• [Exercise directions]
Give the number of lines in the entries below that hold "accomplish", with no accompanying words.
(Provided material begins)
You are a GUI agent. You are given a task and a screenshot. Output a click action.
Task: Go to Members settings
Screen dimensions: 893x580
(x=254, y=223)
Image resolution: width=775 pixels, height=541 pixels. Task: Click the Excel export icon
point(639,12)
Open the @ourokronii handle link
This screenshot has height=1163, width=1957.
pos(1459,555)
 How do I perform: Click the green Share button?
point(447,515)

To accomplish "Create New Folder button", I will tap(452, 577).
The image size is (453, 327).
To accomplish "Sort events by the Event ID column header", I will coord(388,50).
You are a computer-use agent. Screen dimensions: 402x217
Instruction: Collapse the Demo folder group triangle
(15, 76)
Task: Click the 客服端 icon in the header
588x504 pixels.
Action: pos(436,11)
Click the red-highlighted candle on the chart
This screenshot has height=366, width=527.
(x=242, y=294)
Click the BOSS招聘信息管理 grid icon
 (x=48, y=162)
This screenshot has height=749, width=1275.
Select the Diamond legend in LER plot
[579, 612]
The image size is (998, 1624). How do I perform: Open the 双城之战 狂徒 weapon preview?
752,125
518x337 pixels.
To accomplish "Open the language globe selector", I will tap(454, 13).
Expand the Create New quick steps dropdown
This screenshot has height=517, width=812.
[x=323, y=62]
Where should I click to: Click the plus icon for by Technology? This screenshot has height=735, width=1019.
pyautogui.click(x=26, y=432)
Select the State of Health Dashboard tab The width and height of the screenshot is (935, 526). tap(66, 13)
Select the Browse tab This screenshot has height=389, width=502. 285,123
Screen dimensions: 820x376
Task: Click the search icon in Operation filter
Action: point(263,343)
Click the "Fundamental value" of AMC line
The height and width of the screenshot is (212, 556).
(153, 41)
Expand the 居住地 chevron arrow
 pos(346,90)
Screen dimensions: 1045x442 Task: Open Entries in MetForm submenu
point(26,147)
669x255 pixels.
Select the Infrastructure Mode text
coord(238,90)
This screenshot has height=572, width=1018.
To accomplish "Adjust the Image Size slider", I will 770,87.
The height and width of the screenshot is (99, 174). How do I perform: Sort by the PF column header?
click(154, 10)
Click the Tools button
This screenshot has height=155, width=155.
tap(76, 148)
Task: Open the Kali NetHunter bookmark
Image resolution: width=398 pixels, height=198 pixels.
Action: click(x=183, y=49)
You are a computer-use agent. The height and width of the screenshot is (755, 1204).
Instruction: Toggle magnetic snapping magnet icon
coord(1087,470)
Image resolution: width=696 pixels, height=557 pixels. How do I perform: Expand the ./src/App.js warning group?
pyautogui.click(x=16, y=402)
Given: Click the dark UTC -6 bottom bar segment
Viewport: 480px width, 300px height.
(Provided material ends)
• [Solution to the problem]
4